__RECORDS FOR THIS EXERCISE__:
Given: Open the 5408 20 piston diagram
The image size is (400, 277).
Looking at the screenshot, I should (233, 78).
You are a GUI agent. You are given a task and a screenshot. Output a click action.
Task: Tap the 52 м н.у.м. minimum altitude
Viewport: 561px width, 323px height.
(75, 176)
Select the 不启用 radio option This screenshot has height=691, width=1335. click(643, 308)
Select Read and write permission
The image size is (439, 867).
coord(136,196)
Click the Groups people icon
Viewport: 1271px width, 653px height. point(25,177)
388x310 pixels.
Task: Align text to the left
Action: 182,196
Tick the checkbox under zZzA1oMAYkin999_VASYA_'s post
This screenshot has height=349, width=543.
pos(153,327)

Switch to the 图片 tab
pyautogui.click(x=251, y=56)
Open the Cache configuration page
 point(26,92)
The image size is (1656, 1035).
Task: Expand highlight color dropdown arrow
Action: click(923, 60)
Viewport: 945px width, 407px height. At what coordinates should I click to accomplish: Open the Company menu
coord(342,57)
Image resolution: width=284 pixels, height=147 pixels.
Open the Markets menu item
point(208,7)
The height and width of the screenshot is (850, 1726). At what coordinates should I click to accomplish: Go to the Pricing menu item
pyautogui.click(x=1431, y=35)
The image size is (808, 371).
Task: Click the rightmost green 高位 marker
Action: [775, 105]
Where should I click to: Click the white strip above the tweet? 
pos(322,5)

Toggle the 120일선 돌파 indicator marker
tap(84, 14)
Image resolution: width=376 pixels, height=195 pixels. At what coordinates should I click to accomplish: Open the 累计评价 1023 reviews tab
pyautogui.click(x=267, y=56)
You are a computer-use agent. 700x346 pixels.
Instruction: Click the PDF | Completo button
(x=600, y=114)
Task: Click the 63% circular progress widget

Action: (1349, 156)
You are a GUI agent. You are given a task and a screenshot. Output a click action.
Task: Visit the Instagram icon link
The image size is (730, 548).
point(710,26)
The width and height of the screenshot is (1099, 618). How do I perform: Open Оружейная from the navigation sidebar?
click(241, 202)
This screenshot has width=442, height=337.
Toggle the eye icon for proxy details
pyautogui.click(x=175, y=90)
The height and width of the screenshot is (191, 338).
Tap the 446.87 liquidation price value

__OBJECTIVE__:
Convert the entries above into a numbered list with one line per item, dropping all blank lines.

__PROBLEM SOLUTION__:
1. Given: Open the 5408 20 piston diagram
2. The image size is (400, 277).
3. Looking at the screenshot, I should (233, 78).
4. You are a GUI agent. You are given a task and a screenshot. Output a click action.
5. Task: Tap the 52 м н.у.м. minimum altitude
6. Viewport: 561px width, 323px height.
7. (75, 176)
8. Select the 不启用 radio option This screenshot has height=691, width=1335. click(643, 308)
9. Select Read and write permission
10. The image size is (439, 867).
11. coord(136,196)
12. Click the Groups people icon
13. Viewport: 1271px width, 653px height. point(25,177)
14. 388x310 pixels.
15. Task: Align text to the left
16. Action: 182,196
17. Tick the checkbox under zZzA1oMAYkin999_VASYA_'s post
18. This screenshot has height=349, width=543.
19. pos(153,327)
20. Switch to the 图片 tab
21. pyautogui.click(x=251, y=56)
22. Open the Cache configuration page
23.  point(26,92)
24. The image size is (1656, 1035).
25. Task: Expand highlight color dropdown arrow
26. Action: click(923, 60)
27. Viewport: 945px width, 407px height. At what coordinates should I click to accomplish: Open the Company menu
28. coord(342,57)
29. Image resolution: width=284 pixels, height=147 pixels.
30. Open the Markets menu item
31. point(208,7)
32. The height and width of the screenshot is (850, 1726). At what coordinates should I click to accomplish: Go to the Pricing menu item
33. pyautogui.click(x=1431, y=35)
34. The image size is (808, 371).
35. Task: Click the rightmost green 高位 marker
36. Action: [775, 105]
37. Where should I click to: Click the white strip above the tweet? 
38. pos(322,5)
39. Toggle the 120일선 돌파 indicator marker
40. tap(84, 14)
41. Image resolution: width=376 pixels, height=195 pixels. At what coordinates should I click to accomplish: Open the 累计评价 1023 reviews tab
42. pyautogui.click(x=267, y=56)
43. You are a computer-use agent. 700x346 pixels.
44. Instruction: Click the PDF | Completo button
45. (x=600, y=114)
46. Task: Click the 63% circular progress widget
47. Action: (1349, 156)
48. You are a GUI agent. You are given a task and a screenshot. Output a click action.
49. Task: Visit the Instagram icon link
50. The image size is (730, 548).
51. point(710,26)
52. The width and height of the screenshot is (1099, 618). How do I perform: Open Оружейная from the navigation sidebar?
53. click(241, 202)
54. This screenshot has width=442, height=337.
55. Toggle the eye icon for proxy details
56. pyautogui.click(x=175, y=90)
57. The height and width of the screenshot is (191, 338).
58. Tap the 446.87 liquidation price value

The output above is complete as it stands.